Montgomery Securities and Hambrecht & Quist, both from San Francisco, seemed so anxious to do business with us that I never even contacted Robertson Stevens, the last firm, which was also from the Bay area.

H&Q invited us to their investment conference at the Pierre Hotel. Their analysts and bankers came to visit us and told us they were enthused. Dan Case, the chairman (and brother of AOL’s Chairman Steve Case), took time out from his conference to meet with us at a conference room at the Pierre. They gave us a H&Q briefcase and coffee cups. Things certainly looked good here. We felt important.

I didn’t drink from their coffee cup, though. Nor did I drink from any of the dozens of other coffee cups various firms had given me. To me, coffee is something personal. If you drink from a cup with someone’s name on it, it’s like you’re married. This isn’t something to be taken lightly. You better be sure.

Sure, Case had seen us, but he hadn’t come out to our office. He hadn’t invited us to dinner. And the analyst—well, he liked us, but he didn’t seem to know much about us. He hadn’t really asked the hard questions. He’d only spent a couple of hours with us and just said he was satisfied. This wasn’t necessarily real love; it might just be infatuation. Like a nervous suitor reading meaning into every action, looking for any innuendo, we wanted reassurance that we were wanted before we committed ourselves.

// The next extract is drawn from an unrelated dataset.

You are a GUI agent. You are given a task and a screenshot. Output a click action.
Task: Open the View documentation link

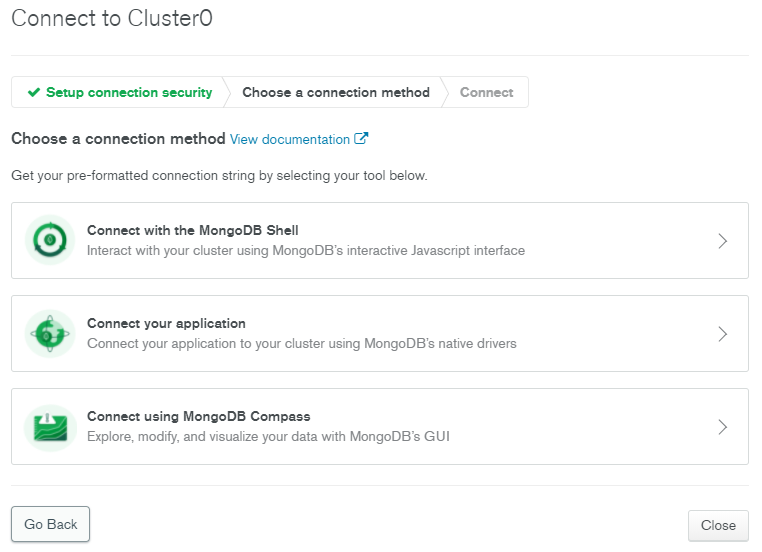[290, 139]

As time went on, it started to look better and better. More guys from Montgomery came. They started calling Cowen to lobby them. They just tried harder than H&Q. I was ready to choose Montgomery, but one thing was bothering me. Tom Weisel, the legendary founder and chairman of Montgomery Securities, still hadn’t asked me to lunch. I needed more reassurance; I needed to be fed. Then came the invitation. A catered lunch in our honor with the entire senior executive corps of Montgomery at their offices atop the Transamerica building in San Franciso. That settled it. Montgomery would be our second underwriter. It was now time to get down to the real work of preparing for a public offering.

Due diligence went smoothly enough. There were some questions about our database’s ability to keep up with our swelling customer base, but this was solved by hiring the chief database guy from a big Fortune 500 firm. Under the watchful eye of Maria and Skadden Arps, things were going like clockwork. And then weird stuff began to happen.

First, Cowen came to me and said that they were working on another deal taking Vocal Tec public. Vocal Tec was like us, a pioneer in the field of Internet telephony. Their products, however, were designed to connect two people already on the Internet with each other. You just paid for the Vocal Tec software and the call was free. Our system connected someone on the Internet to someone on a real phone. The software was free, but you’d have to pay us for the call. We didn’t see any conflict. Neither did Cowen. Vocal Tec did, though. Cowen either had to drop their lead deal with us or lose their secondary position on a much higher profile Vocal Tec deal to Lehman Brothers.